GRAND CAYMAN—After several years of uncertainty and inconsistency, Kumho Tire USA Inc.'s message to its dealers moving into 2017 is one of consistency, stability and dependability.
The company's message of stability may be unprecedented in recent industry history—no new products in 2017 and no changes to the firm's core customer relations programs.
Those were some of the highlights of Kumho's "Take Control" message, as presented by Jim Mayfield, executive vice president of marketing and sales, to the representatives of roughly 30 of the company's largest customers in the U.S. and Canada attending its 2016 North American dealer meeting at the Ritz Carlton on Grand Cayman.

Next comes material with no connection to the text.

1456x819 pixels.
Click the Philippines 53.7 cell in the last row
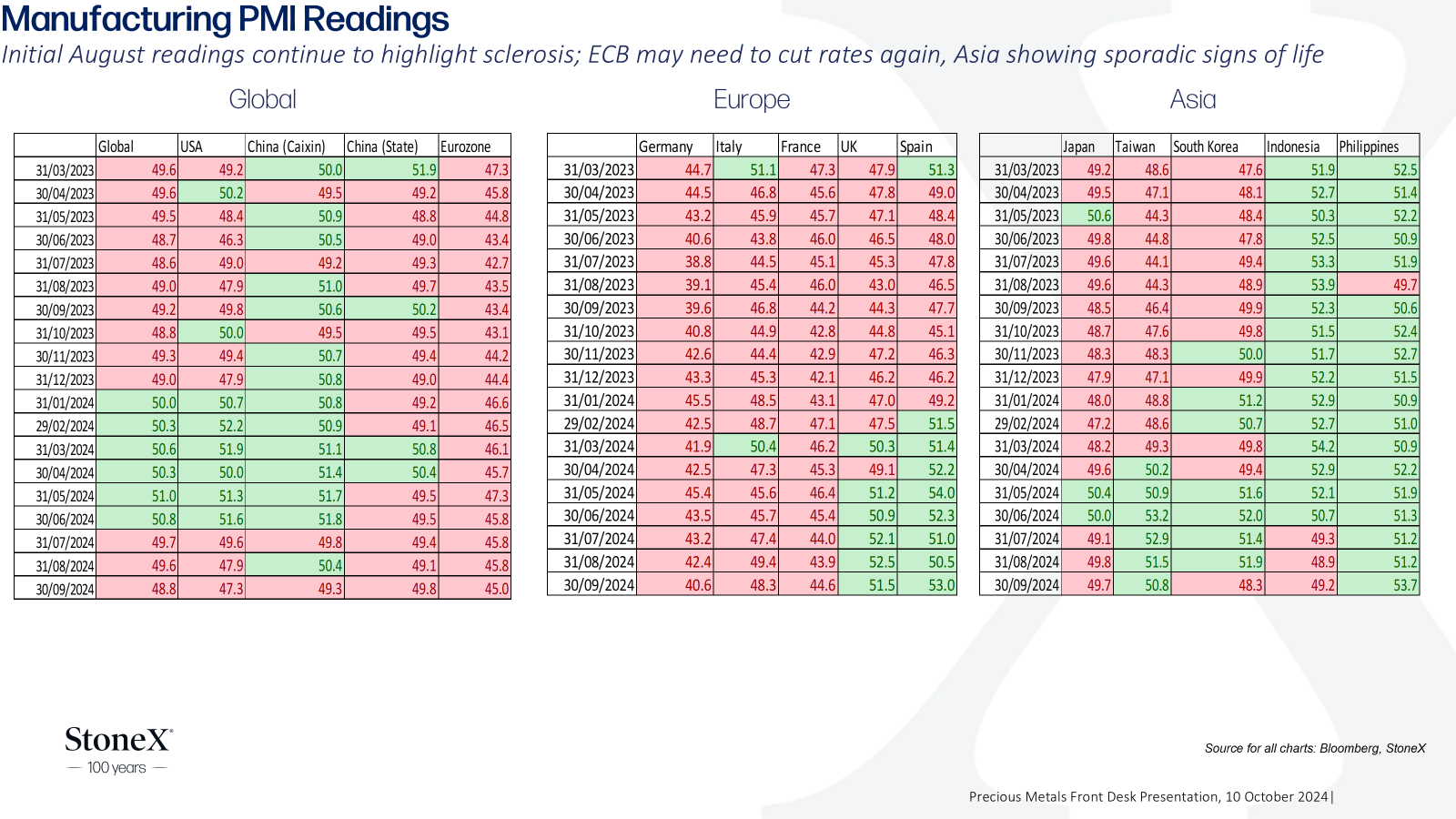click(x=1378, y=584)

Mayfield prefaced his remarks, however, by noting that Kumho had rolled out 11 car and light truck product lines in the past 24 months, giving Kumho one of the most modern product portfolios in the industry.
This situation has both positives and negatives, he said, noting that it's good to have modern, innovative products to sell. Having the new product lines overlap with the lines being replaced is challenging, though, as it creating some inventory and sell-out issues.

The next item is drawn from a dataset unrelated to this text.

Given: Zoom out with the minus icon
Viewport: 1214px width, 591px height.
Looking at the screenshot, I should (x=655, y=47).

The company has, for the most part, worked through these inventory issues, Mayfield said.
At the heart of Kumho's Take Control strategy is the company's U.S. presence. Kumho opened its first U.S. tire plant in Macon, Ga. and subsequently moved its headquarters to Atlanta. This plant's primary objective, Mayfield said, is to serve the company's OE customers in North America—Kia, Hyundai and Fiat-Chrysler primarily. Kumho also hopes to fill some key replacement market products along with its plants in South Korea and Vietnam.

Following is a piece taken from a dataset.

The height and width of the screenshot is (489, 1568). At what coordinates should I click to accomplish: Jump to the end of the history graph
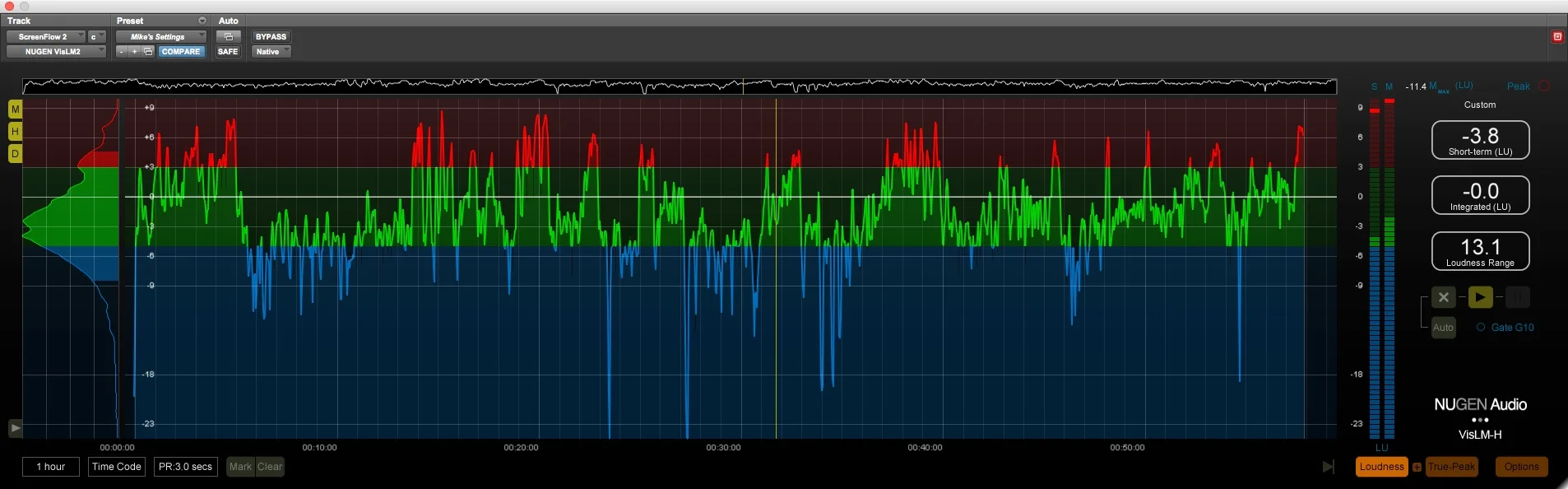(1328, 467)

Mayfield said another key aspect of having a U.S. plant will be to grow the firm's sales to accommodate added capacity. The company has its work cut out for it in this respect: sales in North America through the first nine months of 2016 were down roughly 8 percent, due to overall weak market demand and "intensified" price competition, according to the parent company's second and third quarter earnings reports.
Mayfield acknowledged the sales reports, but said the lower sales revenue reflects price adjustments Kumho made earlier in the year to bring the company's pricing more in line with prevailing market prices. Unit volume, he noted, was down but not nearly as much as revenue.
Sales have picked up in the fourth quarter, Mayfield said, with November sales alone being the highest month of the year.